Banners placed around the city of Torreón on the day of Barrón's funeral at first indicated that Joaquín “El Chapo” Guzmán of the Sinaloa Cartel had taken responsibility for Barrón's death as the banners threatened journalists and soldiers. However, SEDENA detained five drug cartel members in Gómez Palacio and announced on 11 June 2009 that one of the men involved in the murder said Raúl "Lucifer" Hernández of Los Zetas had ordered Barrón's murder. Three out of the five detained members of Los Zetas admitted to having participated in his murder, as well as Martha Georgina Correa Alvarado, They were later order to stand trial for the murder. who was deputy director of in the Directorate of Forensic Services.

== Context ==
Corruption in Durango was highlighted by the event in 2009.

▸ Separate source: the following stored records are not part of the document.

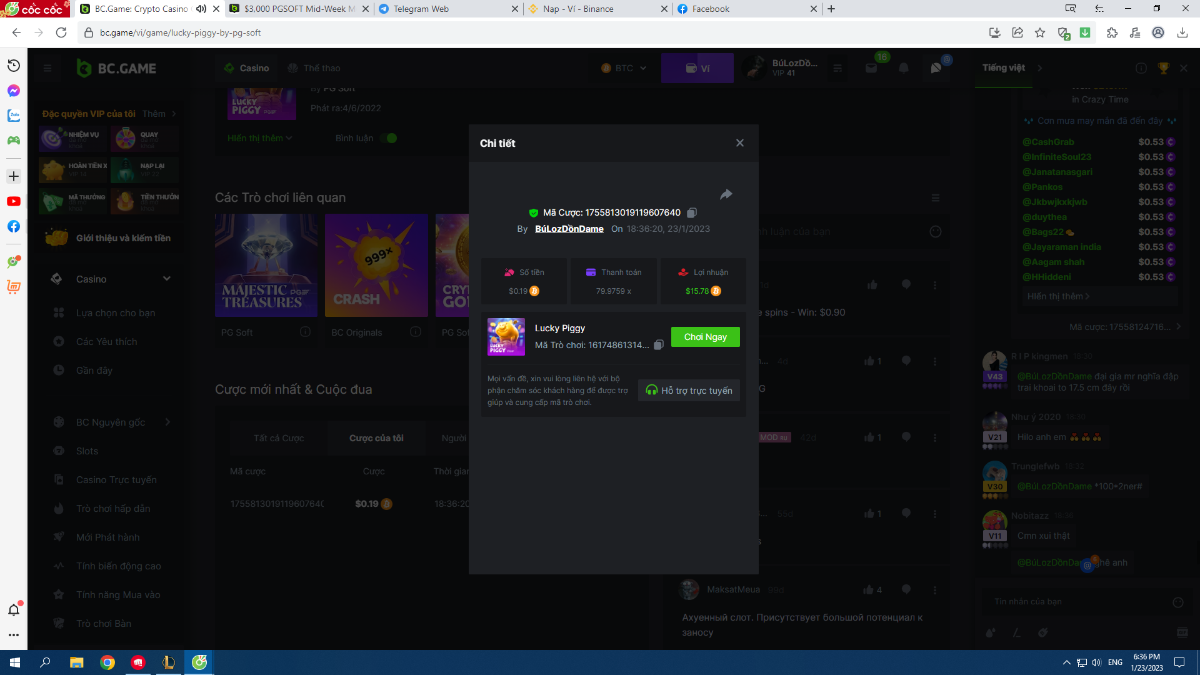Click the Lucky Piggy game thumbnail
1200x675 pixels.
click(x=506, y=337)
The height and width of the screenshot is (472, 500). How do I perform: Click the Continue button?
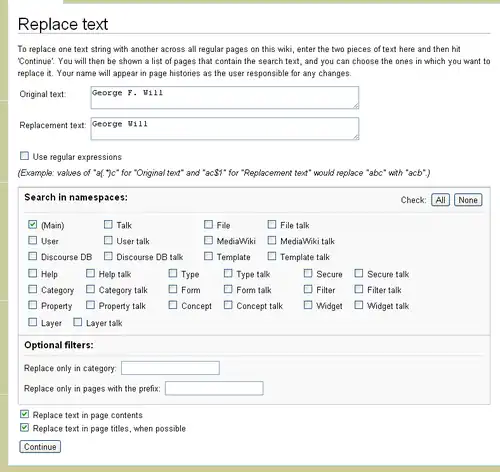[40, 447]
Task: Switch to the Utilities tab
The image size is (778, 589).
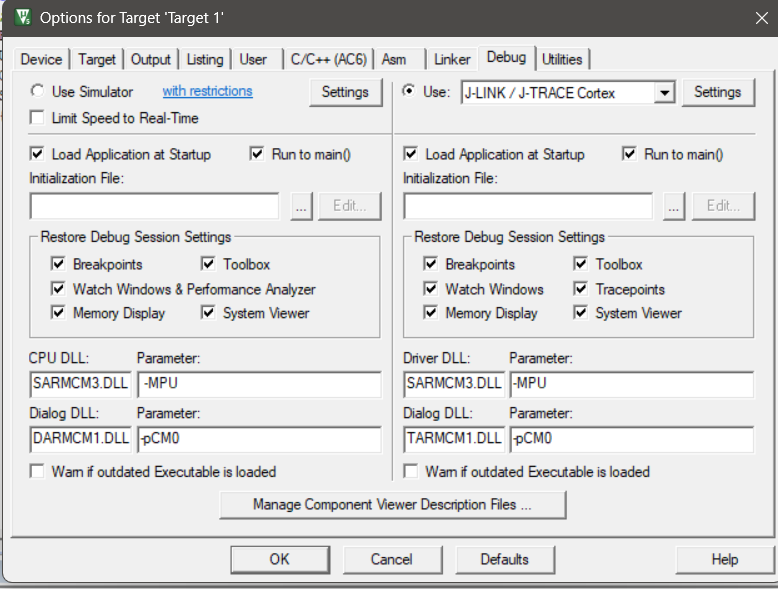Action: [x=562, y=60]
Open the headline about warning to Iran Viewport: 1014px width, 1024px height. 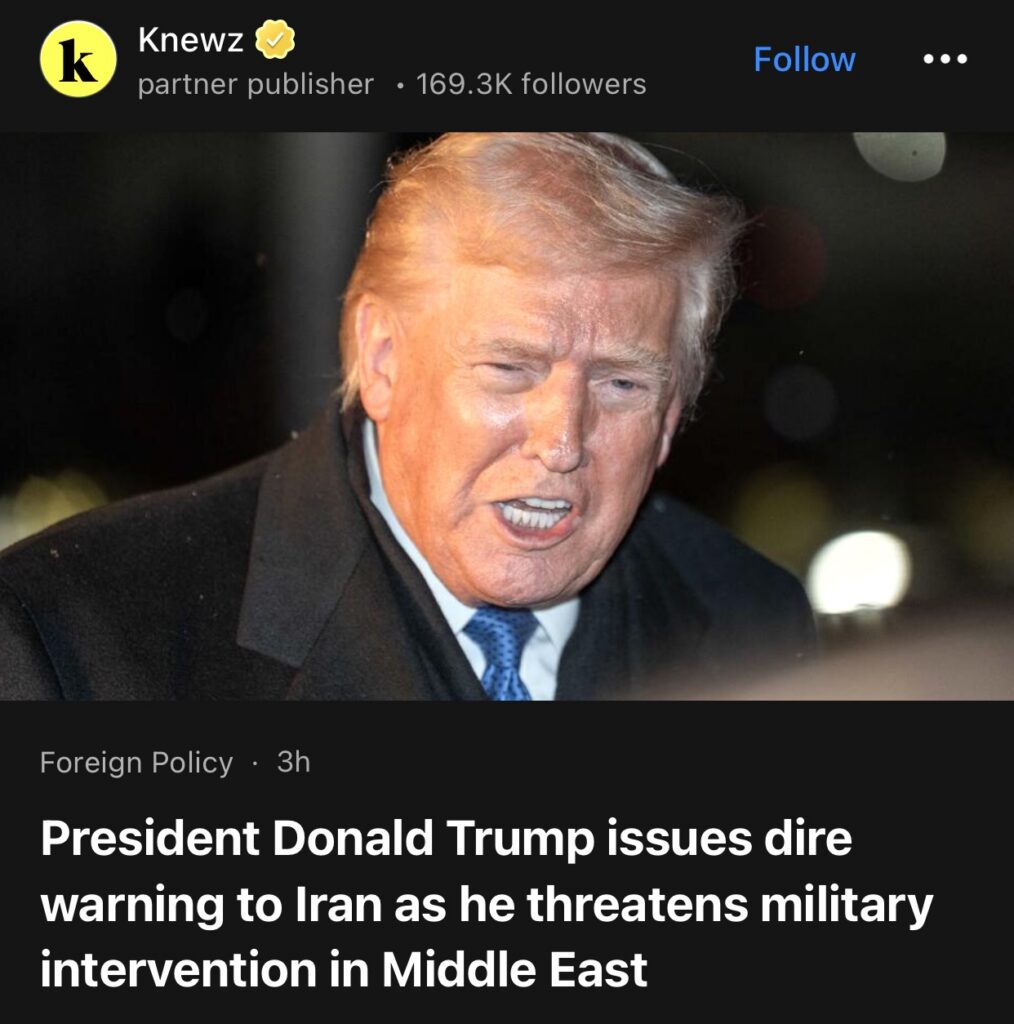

Sinaloa, Durango, and Chihuahua form a "Golden Triangle" of the drug trade in Mexico, and Los Zetas have moved into the Durango and Torreón areas. In 2009, those areas were controlled by "El Chapo" Guzmán, who was reported by Forbes magazine to be one of the most powerful drug cartel leaders of Mexico.

In mid-April 2009, Mgr. Hector Gonzalez Martinez, a Roman Catholic Archbishop in Durango, indicated that "El Chapo" Guzmán had made Durango his home and said Mexican authorities were doing nothing about it. His statement was in support of an ecclesiastical statement that showed that the Mexican drug war was having an impact on the priesthood in both deaths and in causing hundreds of priests vacating their parishes. His statement brought to public attention Guzmán's presence in the Durango area. By 2011, the same Archbishop said that Los Zetas were now in control of Durango.

== Impact ==
Eliseo Barrón was the second journalist killed in Durango in a one-month period. Carlos Ortega Samper was murdered in Santa María El Oro, Durango, Mexico on 3 May 2009. Ortega had also been reporting on this corruption case. Barrón's collaborator Bladimir Antuna García had originally revealed the corruption case and he was murdered later on 2 November 2009.

== Reactions ==
A reward of $380,000 was offered from the federal prosecutors to anyone that would help in solving the murder mystery of this case.

Koïchiro Matsuura, who is director-general of UNESCO, said "I trust that the Mexican authorities, both local and Federal, will do everything to elucidate this crime, the latest in a long list of attacks on journalists in this country. Letting such attacks go unpunished only encourages more crime."